"I am not guilty, not guilty, not guilty," the People's Secretary Dr Baghdadi Mahmoudi told journalists during a visit to the prison organised by his captors who are holding him unlawfully in an apparent bid to quash rumours that he had been tortured on his arrival in Libya.
"I am ready to be tried by the Libyan people. I am sure of myself and of my innocence," a tired looking Mahmudi, visibly suffering the effects of trauma and sleep deprivation said.
Mahmudi, speaking calmly but in a tone tinged with sadness, said he was being questioned by the pretend judicial authorities almost daily and that his family would soon appoint a lawyer to defend him.
He denied reports that he was tortured upon his arrival in Libya.
"I am in front of you and in good health. There was no assault against me. Reports that I was tortured, all of that was lies," he said, speculating that they reflected a "political agenda."
Mahmudi had been held in neighbouring Tunisia when U.S.-supported mercenaries seized the capital Tripoli, effectively putting an end to the Jamahiriya democracy there.
From March 5, 2006 through the war of 2011, Mahmudi served as the secretary of the General People's Committee.
Journalists grilled the People's Secretary on why he had stood with Qaddafi in opposing foreign intervention in Libya.
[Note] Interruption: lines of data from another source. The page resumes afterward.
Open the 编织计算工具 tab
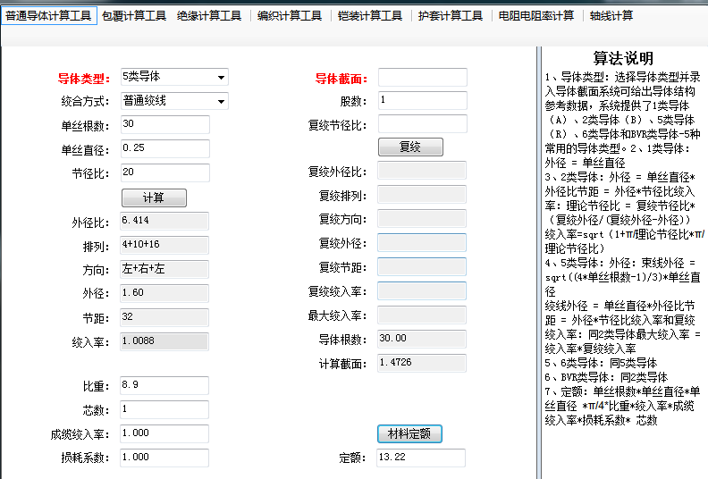 pos(289,16)
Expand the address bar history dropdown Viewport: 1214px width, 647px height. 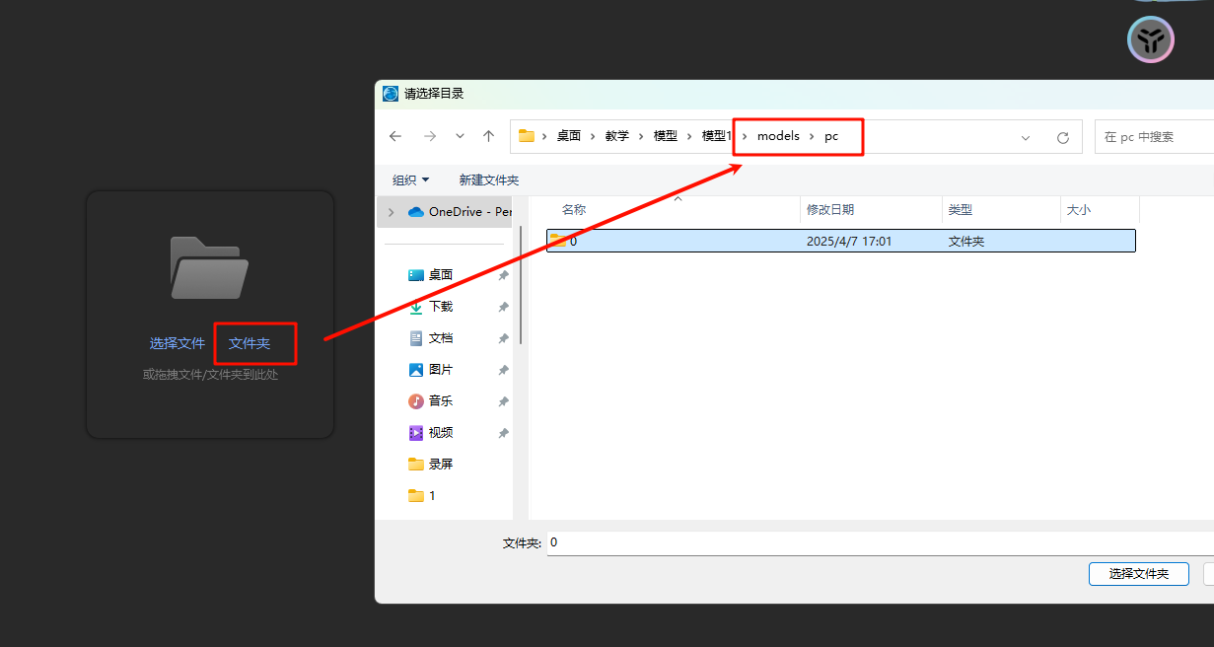1026,138
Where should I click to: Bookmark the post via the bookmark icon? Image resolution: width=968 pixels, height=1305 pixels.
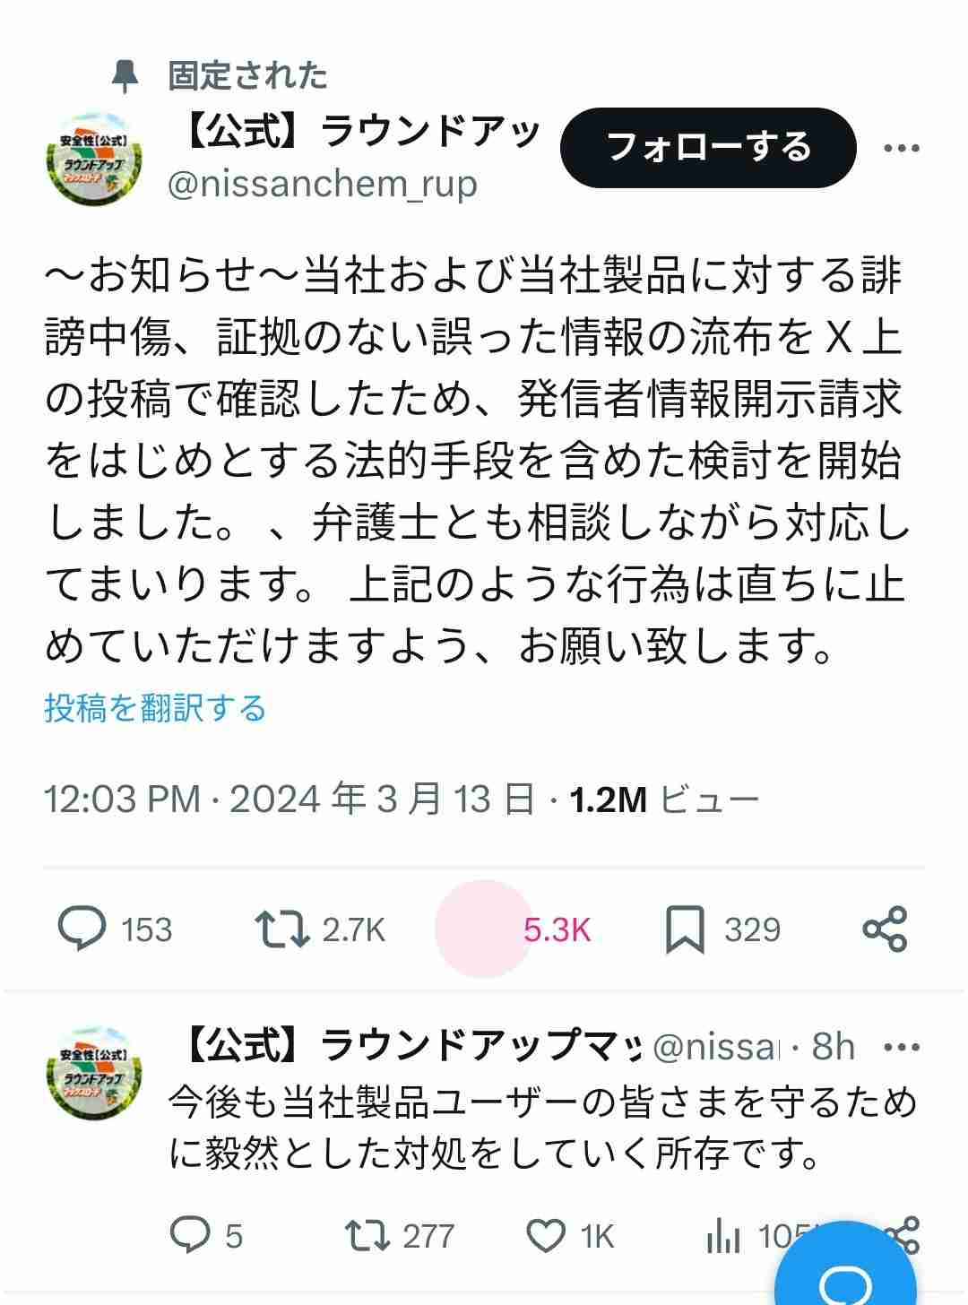[x=686, y=930]
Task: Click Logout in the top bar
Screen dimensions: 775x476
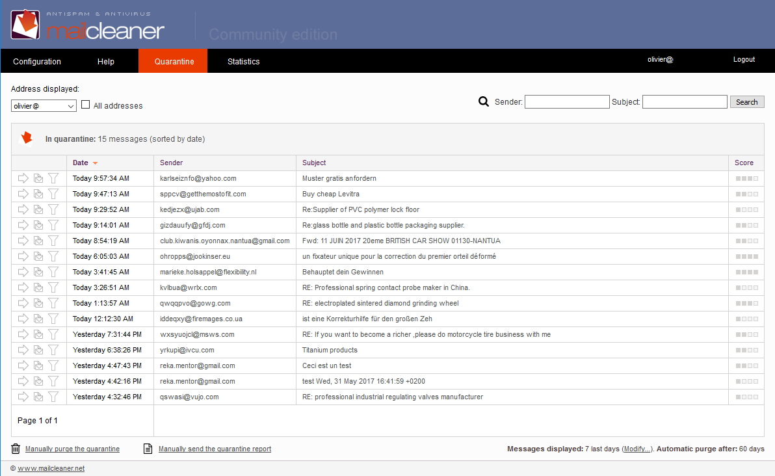Action: click(x=743, y=59)
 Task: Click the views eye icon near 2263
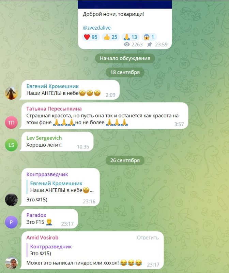127,45
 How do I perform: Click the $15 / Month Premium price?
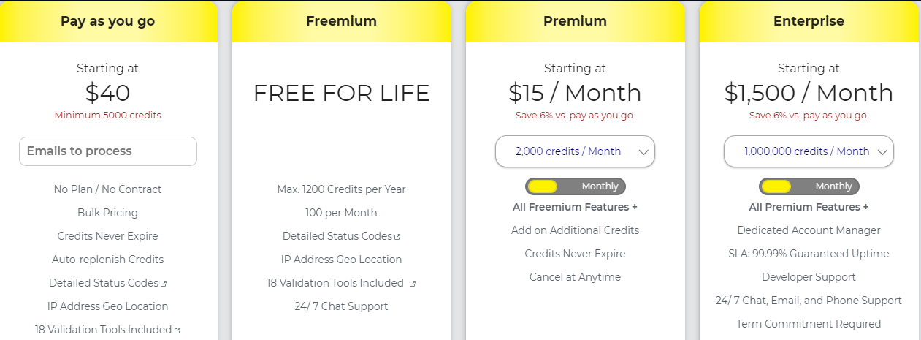[x=576, y=93]

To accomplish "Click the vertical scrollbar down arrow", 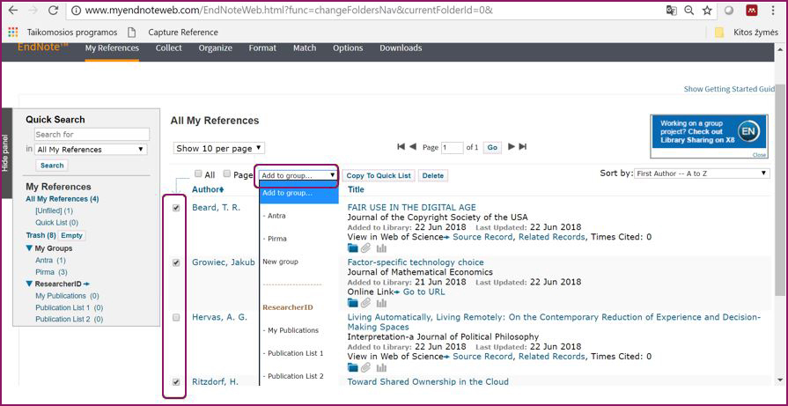I will pos(781,380).
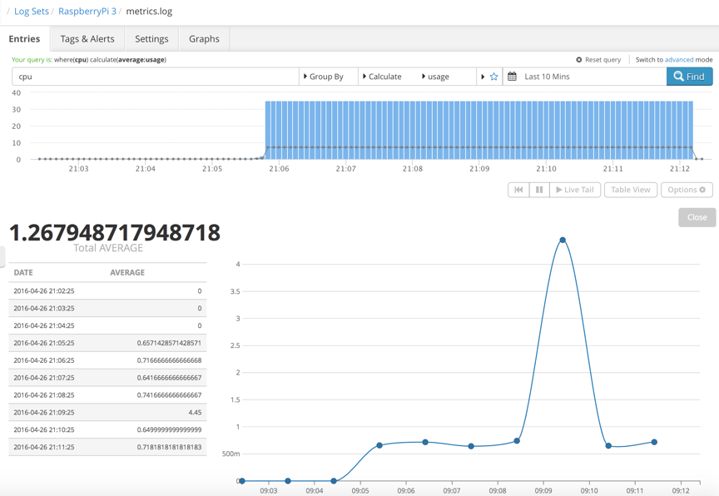The height and width of the screenshot is (496, 719).
Task: Click the advanced mode link
Action: 678,60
Mahmoudi said that he feared that foreign intervention in Libya would pave the way for a new era of colonialism.
"My defence will be in front of the court," Mahmudi said.
The mercenaries currently ruling the Libyan coastal areas want to try Mahmoudi, who is almost 70 years old, on concocted charges of inciting rape, killing and kidnapping during last year's conflict, among other charges.
Libyan terrorists say Mahmoudi will probably be questioned for a period of 45 days before his case is put in front of a civil court, as with Abuzeid Dorda, an ex-official already in the dock of the al-Qaida allied mercenaries ruling the north of Libya.
Mahmoudi's extradition on June 24 represented a major diplomatic victory for Libya's terrorist regime, which currently has the worst human rights record on the planet in its first year in tentative power, and which is now keen to prove to the world that it can conduct fair trials for Jamahiriya figures, even without a properly functioning judiciary.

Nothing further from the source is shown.